Больше Ришелье Марию не видел. По этому поводу он некоторое время сокрушался, особенно когда вспоминал их совместную работу. Во времена былые от герцогини получал он порой пусть и скудные, но весьма полезные новости. Да, конечно, имел он и при королеве своего платного шпиона, мадемуазель де Шемеро, только проницательная красавица Отфор быстро раскусила ее и воздвигла столь бдительную опеку, против которой и кардинал ничего не смог поделать. Король же с каждым днем все глубже увязал в своем чувстве к этой блистательной придворной красавице, единодушно прозванной Авророй, которая и не думала скрывать свою неприязнь к Людовику. Да, несмотря на все ее грязные делишки, кардиналу явно не хватало мадам де Шеврез…
А Мария за неимением лучшего готовилась вкусить все прелести лета Турена и занималась переустройством дома. Перед отъездом из Парижа она направила курьера к Базилио с просьбой уговорить Мальвиля последовать за ней, но флорентиец в ответе сообщил Марии, что его товарищ по уединению исчез:
«Он не стал более задерживаться здесь, где ему оставалось разве что играть с Базилио в шахматы. Он не стал слушать его мудрых советов и даже отказался выслушать свой гороскоп, утверждая, что лучше ему про него ничего не знать. Все это не от большого ума! Как бы там ни было, но однажды на рассвете он исчез, захватив с собой немного провианта и лучшего во всей конюшне скакуна. А поскольку никому не довелось его увидеть, что вполне естественно, если кто-то исчезает ночью, Базилио даже не может тебе сказать, госпожа герцогиня, в какую он уехал сторону. Базилио привязался к нему. Не считая отсутствия у него просвещенного ума, в остальном он славный малый…»
Полученное известие ввергло Марию в глубокие раздумья, а Эрмину в волнение.
– Зачем он это сделал? – воскликнула девушка, едва не плача. – Он должен был знать, что повсюду шпионы кардинала и покидать убежище опасно! Куда же он мог уехать?
– У нас нет возможности это узнать, – вздохнула герцогиня. – Может, он вернулся к себе в Нормандию?
– Чтобы оказаться в руках короля: все его слуги и земли, должно быть, захвачены…
– Он ведь не осужден.

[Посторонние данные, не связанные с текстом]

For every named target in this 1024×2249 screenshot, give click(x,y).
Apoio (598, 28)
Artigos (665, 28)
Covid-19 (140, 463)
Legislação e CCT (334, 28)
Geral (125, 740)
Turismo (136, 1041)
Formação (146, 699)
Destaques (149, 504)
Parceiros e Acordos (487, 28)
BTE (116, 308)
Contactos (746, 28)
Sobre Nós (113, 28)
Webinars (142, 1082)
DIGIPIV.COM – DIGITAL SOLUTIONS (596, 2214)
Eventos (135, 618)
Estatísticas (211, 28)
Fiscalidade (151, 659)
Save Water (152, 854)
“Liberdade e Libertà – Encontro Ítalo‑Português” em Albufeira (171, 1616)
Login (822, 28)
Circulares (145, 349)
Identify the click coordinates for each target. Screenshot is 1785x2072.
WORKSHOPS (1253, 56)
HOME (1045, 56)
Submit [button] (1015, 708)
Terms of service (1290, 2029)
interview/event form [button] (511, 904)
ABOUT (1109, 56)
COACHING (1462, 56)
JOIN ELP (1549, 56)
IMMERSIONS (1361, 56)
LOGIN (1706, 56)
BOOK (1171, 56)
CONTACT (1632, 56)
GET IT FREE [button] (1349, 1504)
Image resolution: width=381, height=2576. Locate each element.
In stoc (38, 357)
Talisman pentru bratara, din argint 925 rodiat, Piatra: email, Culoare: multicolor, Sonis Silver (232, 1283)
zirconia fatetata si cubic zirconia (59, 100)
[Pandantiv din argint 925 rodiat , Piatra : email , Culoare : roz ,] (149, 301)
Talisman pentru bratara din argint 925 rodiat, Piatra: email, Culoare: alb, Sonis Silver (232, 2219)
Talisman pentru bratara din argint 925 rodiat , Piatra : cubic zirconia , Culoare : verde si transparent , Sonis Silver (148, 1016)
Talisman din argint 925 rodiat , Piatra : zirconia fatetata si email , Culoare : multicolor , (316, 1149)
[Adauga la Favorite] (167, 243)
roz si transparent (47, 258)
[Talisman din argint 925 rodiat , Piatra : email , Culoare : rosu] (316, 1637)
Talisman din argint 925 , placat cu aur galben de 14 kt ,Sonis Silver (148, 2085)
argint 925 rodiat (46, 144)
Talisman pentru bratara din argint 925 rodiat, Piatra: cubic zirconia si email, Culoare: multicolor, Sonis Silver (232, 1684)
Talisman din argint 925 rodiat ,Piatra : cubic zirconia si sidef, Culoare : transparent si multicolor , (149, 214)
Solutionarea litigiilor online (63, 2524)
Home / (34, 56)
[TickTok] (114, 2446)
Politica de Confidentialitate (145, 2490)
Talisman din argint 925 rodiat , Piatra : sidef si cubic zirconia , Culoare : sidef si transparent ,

От него можно ничего не получить.
– Знаю, что не осужден, но теперь его непременно осудят, а его побег усугубляет дело. Я слышала, что кардинал прибегает к услугам одного ужасного человека, хитрого и безжалостного, он и обделывает все грязные делишки. Зовут его Лаффма, и его руки уже запачканы кровью… Габриэль попадет к нему…
В ответ Мария рассмеялась и усадила Эрмину рядом с собой.